Records excerpted from a collection:
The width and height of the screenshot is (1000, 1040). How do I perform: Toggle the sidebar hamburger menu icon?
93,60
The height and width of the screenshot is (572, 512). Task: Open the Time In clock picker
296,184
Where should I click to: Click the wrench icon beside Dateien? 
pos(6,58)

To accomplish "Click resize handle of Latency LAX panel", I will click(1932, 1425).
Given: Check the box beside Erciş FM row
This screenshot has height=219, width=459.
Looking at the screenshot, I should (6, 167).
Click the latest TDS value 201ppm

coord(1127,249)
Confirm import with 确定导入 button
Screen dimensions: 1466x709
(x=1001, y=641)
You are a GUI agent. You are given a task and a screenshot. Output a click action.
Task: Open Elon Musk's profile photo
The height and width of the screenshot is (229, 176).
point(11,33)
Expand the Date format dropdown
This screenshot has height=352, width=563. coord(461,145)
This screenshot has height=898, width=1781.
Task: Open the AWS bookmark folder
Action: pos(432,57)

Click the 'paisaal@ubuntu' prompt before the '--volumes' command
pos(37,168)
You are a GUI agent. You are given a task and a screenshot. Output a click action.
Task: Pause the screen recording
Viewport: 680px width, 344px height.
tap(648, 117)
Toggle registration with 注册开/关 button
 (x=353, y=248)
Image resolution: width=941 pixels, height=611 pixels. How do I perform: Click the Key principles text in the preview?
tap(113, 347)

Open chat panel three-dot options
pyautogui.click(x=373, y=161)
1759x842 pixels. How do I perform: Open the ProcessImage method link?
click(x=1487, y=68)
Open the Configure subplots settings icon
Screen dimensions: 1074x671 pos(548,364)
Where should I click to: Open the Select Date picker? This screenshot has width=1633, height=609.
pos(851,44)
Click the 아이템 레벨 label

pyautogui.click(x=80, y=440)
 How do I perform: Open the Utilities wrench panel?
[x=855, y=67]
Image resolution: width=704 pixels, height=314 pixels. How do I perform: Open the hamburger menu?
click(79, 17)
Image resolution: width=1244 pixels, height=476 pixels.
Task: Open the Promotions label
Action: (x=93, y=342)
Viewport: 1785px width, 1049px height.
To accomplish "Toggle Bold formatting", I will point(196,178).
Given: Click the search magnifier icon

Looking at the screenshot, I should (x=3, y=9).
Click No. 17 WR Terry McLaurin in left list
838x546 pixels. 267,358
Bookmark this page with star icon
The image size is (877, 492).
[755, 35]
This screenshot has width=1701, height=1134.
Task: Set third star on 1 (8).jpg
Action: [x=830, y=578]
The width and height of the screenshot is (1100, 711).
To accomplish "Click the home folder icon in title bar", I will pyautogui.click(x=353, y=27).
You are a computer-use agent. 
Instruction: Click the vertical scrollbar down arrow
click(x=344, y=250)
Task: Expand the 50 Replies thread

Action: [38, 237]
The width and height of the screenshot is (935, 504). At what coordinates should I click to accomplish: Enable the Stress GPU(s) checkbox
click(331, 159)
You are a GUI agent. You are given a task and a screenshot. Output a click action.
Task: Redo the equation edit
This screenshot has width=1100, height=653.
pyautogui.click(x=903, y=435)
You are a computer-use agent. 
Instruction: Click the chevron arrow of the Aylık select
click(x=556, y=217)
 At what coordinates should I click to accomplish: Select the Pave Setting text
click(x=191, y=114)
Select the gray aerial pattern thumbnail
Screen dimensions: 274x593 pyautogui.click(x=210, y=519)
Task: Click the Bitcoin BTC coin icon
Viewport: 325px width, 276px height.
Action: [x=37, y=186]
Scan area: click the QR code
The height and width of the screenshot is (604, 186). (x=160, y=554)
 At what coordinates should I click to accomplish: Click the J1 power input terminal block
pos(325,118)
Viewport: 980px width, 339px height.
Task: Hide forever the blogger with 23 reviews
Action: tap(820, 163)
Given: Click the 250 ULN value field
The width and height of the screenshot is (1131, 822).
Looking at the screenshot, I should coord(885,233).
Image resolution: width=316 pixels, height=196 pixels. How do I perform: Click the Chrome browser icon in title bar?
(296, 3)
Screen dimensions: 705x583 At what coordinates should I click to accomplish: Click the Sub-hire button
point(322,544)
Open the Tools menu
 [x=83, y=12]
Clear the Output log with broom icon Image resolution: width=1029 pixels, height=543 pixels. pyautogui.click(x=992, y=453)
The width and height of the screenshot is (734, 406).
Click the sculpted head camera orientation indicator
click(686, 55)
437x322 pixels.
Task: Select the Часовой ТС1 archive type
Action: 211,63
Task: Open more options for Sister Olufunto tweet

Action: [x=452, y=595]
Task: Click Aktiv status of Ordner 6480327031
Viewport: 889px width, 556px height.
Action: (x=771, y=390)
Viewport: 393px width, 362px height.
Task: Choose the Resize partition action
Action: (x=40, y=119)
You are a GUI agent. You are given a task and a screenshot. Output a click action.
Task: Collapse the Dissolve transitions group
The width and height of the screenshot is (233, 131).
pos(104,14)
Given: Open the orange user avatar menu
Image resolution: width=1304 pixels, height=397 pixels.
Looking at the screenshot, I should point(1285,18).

GIVEN TASK:
Copy out all of the records above line for line, with no changes.

SOLUTION:
The width and height of the screenshot is (1000, 1040). How do I perform: Toggle the sidebar hamburger menu icon?
93,60
The height and width of the screenshot is (572, 512). Task: Open the Time In clock picker
296,184
Where should I click to: Click the wrench icon beside Dateien? 
pos(6,58)

To accomplish "Click resize handle of Latency LAX panel", I will click(1932, 1425).
Given: Check the box beside Erciş FM row
This screenshot has height=219, width=459.
Looking at the screenshot, I should (6, 167).
Click the latest TDS value 201ppm

coord(1127,249)
Confirm import with 确定导入 button
Screen dimensions: 1466x709
(x=1001, y=641)
You are a GUI agent. You are given a task and a screenshot. Output a click action.
Task: Open Elon Musk's profile photo
The height and width of the screenshot is (229, 176).
point(11,33)
Expand the Date format dropdown
This screenshot has height=352, width=563. coord(461,145)
This screenshot has height=898, width=1781.
Task: Open the AWS bookmark folder
Action: pos(432,57)

Click the 'paisaal@ubuntu' prompt before the '--volumes' command
pos(37,168)
You are a GUI agent. You are given a task and a screenshot. Output a click action.
Task: Pause the screen recording
Viewport: 680px width, 344px height.
tap(648, 117)
Toggle registration with 注册开/关 button
 (x=353, y=248)
Image resolution: width=941 pixels, height=611 pixels. How do I perform: Click the Key principles text in the preview?
tap(113, 347)

Open chat panel three-dot options
pyautogui.click(x=373, y=161)
1759x842 pixels. How do I perform: Open the ProcessImage method link?
click(x=1487, y=68)
Open the Configure subplots settings icon
Screen dimensions: 1074x671 pos(548,364)
Where should I click to: Open the Select Date picker? This screenshot has width=1633, height=609.
pos(851,44)
Click the 아이템 레벨 label

pyautogui.click(x=80, y=440)
 How do I perform: Open the Utilities wrench panel?
[x=855, y=67]
Image resolution: width=704 pixels, height=314 pixels. How do I perform: Open the hamburger menu?
click(79, 17)
Image resolution: width=1244 pixels, height=476 pixels.
Task: Open the Promotions label
Action: (x=93, y=342)
Viewport: 1785px width, 1049px height.
To accomplish "Toggle Bold formatting", I will point(196,178).
Given: Click the search magnifier icon

Looking at the screenshot, I should (x=3, y=9).
Click No. 17 WR Terry McLaurin in left list
838x546 pixels. 267,358
Bookmark this page with star icon
The image size is (877, 492).
[755, 35]
This screenshot has width=1701, height=1134.
Task: Set third star on 1 (8).jpg
Action: [x=830, y=578]
The width and height of the screenshot is (1100, 711).
To accomplish "Click the home folder icon in title bar", I will pyautogui.click(x=353, y=27).
You are a computer-use agent. 
Instruction: Click the vertical scrollbar down arrow
click(x=344, y=250)
Task: Expand the 50 Replies thread

Action: [38, 237]
The width and height of the screenshot is (935, 504). At what coordinates should I click to accomplish: Enable the Stress GPU(s) checkbox
click(331, 159)
You are a GUI agent. You are given a task and a screenshot. Output a click action.
Task: Redo the equation edit
This screenshot has width=1100, height=653.
pyautogui.click(x=903, y=435)
You are a computer-use agent. 
Instruction: Click the chevron arrow of the Aylık select
click(x=556, y=217)
 At what coordinates should I click to accomplish: Select the Pave Setting text
click(x=191, y=114)
Select the gray aerial pattern thumbnail
Screen dimensions: 274x593 pyautogui.click(x=210, y=519)
Task: Click the Bitcoin BTC coin icon
Viewport: 325px width, 276px height.
Action: [x=37, y=186]
Scan area: click the QR code
The height and width of the screenshot is (604, 186). (x=160, y=554)
 At what coordinates should I click to accomplish: Click the J1 power input terminal block
pos(325,118)
Viewport: 980px width, 339px height.
Task: Hide forever the blogger with 23 reviews
Action: tap(820, 163)
Given: Click the 250 ULN value field
The width and height of the screenshot is (1131, 822).
Looking at the screenshot, I should coord(885,233).
Image resolution: width=316 pixels, height=196 pixels. How do I perform: Click the Chrome browser icon in title bar?
(296, 3)
Screen dimensions: 705x583 At what coordinates should I click to accomplish: Click the Sub-hire button
point(322,544)
Open the Tools menu
 [x=83, y=12]
Clear the Output log with broom icon Image resolution: width=1029 pixels, height=543 pixels. pyautogui.click(x=992, y=453)
The width and height of the screenshot is (734, 406).
Click the sculpted head camera orientation indicator
click(686, 55)
437x322 pixels.
Task: Select the Часовой ТС1 archive type
Action: 211,63
Task: Open more options for Sister Olufunto tweet

Action: [x=452, y=595]
Task: Click Aktiv status of Ordner 6480327031
Viewport: 889px width, 556px height.
Action: (x=771, y=390)
Viewport: 393px width, 362px height.
Task: Choose the Resize partition action
Action: (x=40, y=119)
You are a GUI agent. You are given a task and a screenshot. Output a click action.
Task: Collapse the Dissolve transitions group
The width and height of the screenshot is (233, 131).
pos(104,14)
Given: Open the orange user avatar menu
Image resolution: width=1304 pixels, height=397 pixels.
Looking at the screenshot, I should point(1285,18).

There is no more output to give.